I put my hand cautiously behind my back, until I felt my fingers close on the tin of milk. "You let me know, Hebe," I said, as I slipped the tin into the roomy pocket of my riding breeches, "and I'll make out a crime sheet against the first man whose name you give." I stayed about ten minutes longer talking to Hebe, and then returned to my dugout. Art had finished broiling the piece of steak, and we began our supper. I put my hand in my breeches' pocket to get the milk. Instead of grasping the tin, my fingers closed on a sticky, gluey mass. The tin had been opened when I took it and I had it in my pocket upside down. About half of it had oozed over my pocket. Art was just pouring the remainder on some bread when some one lifted the rubber sheet and stuck his head into our dugout. It was the enraged Hebe Wheeler. As soon as he had missed his precious milk he had made a thorough investigation of all the dugouts. He looked at Art accusingly.

"Come in, Hebe," I said pleasantly. "We don't see you very often."

Hebe paid no attention to my invitation, but glared at Art.

"I've caught you with the goods on," he said. "Give me back that milk, or I'll report you to the platoon officer."
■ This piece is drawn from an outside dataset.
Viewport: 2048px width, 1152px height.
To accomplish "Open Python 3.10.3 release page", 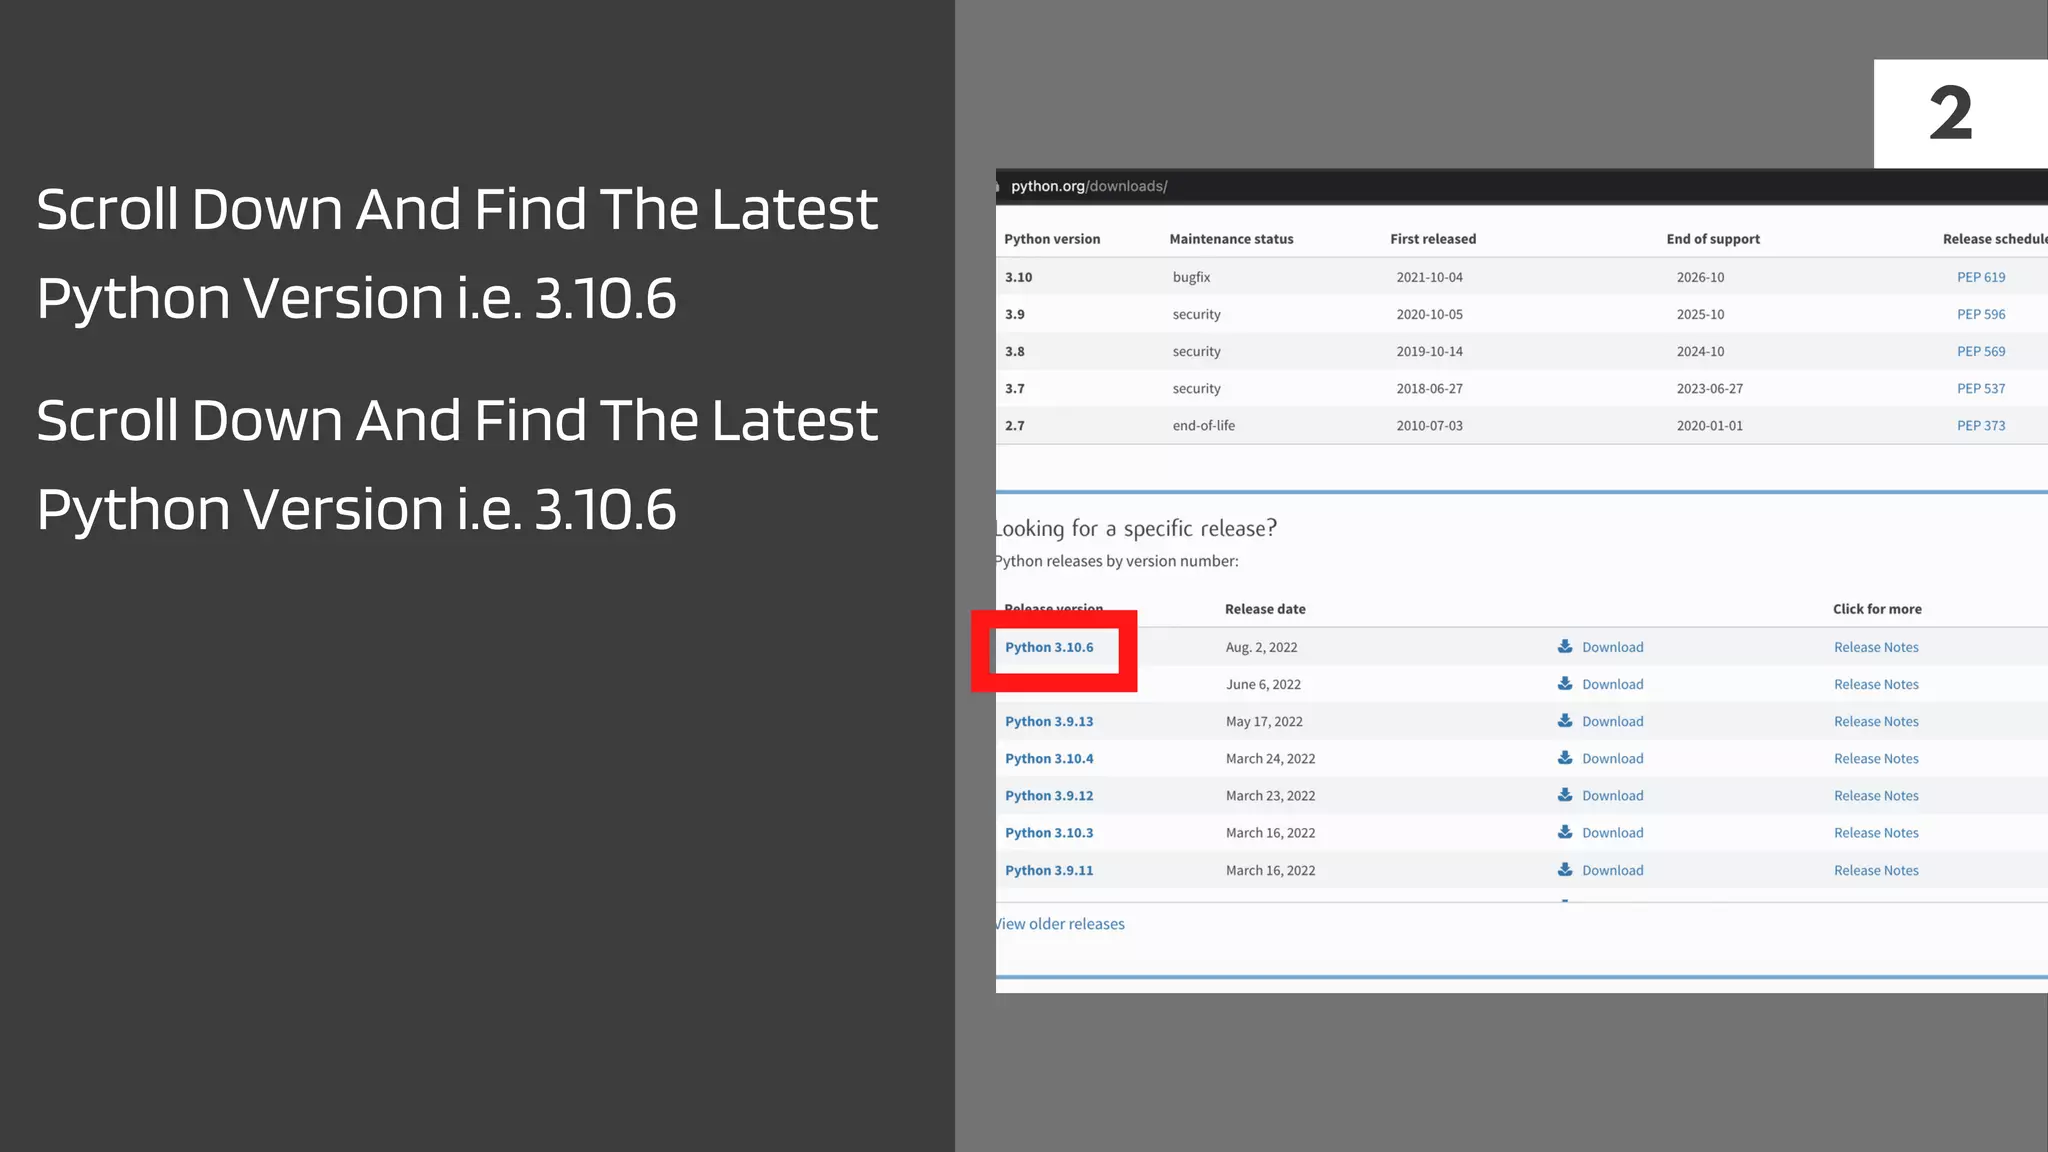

"You can report me to Lord Kitchener if you like," said Art, calmly, as he drained the can; "but this milk stays right here."

Hebe disappeared, breathing vengeance.

III—STORY OF A NIGHT IN THE DUG-OUTS

After supper that night a crowd sat around the dying embers of the fires. This was one of the first positions we had been in where there was cover sufficient to warrant fires being lighted. A mail had been distributed that day, and the men exchanged items of news and swapped gossip. There were men there from all parts of Newfoundland. They spoke in at least thirty different accents....

Sometimes a friend of the absent "Half" would tell of Half's exploit of stealing a trolley from the Reid Newfoundland Company and going twenty miles to see a girl. Sometimes the hero was a married man. Then it was opined that his conjugal relations were not happy, and the reason he enlisted was that "he had heard something."... The lumbermen of Notre Dame Bay and Green Bay told fearsome and wondrous tales of driving and swamping, of teaming and landing, until one almost heard the blows of ax, the "gee" and "haw" of the teamsters, and smelt the pungent odor of new-cut pine. The Reid Newfoundland Railway, the single narrow gauge road that twists a picturesque trail across the Island, had given largely of its personnel toward the making of the regiment. Firemen and engineers, brakemen and conductors, talked reminiscently of forced runs to catch expresses with freight and accommodation trains. There is an interesting tale of two drivers who blew their whistles in the Morse code, and kept up communication with each other, until a girl learned the code and broke up the friendship. A steamship fireman contributed his quota with a story of laboring through mountainous seas against furious tides when the stokers' utmost efforts served only to keep steamers from losing way. By comparison with the homeland, Turkey suffered much; and the things they said about Gallipoli were lamentable. From the gloom on the other side of the fire a voice chanted softly, "It's a long, long way to Tipperary, It's a long way to go." Gradually all joined in. After Tipperary, came many marching songs. "Are we downhearted? NO," with every one booming out the "No." "Boys in Khaki, Boys in Blue," and at last their own song; to the tune of "There is a tavern in the town."

And when those Newfoundlanders start to yell, start to yell.
Oh, Kaiser Bill, you'll wish you were in hell, were in hell;
For they'll hang you high to your Potsdam palace wall,
You're a damn poor Kaiser, after all.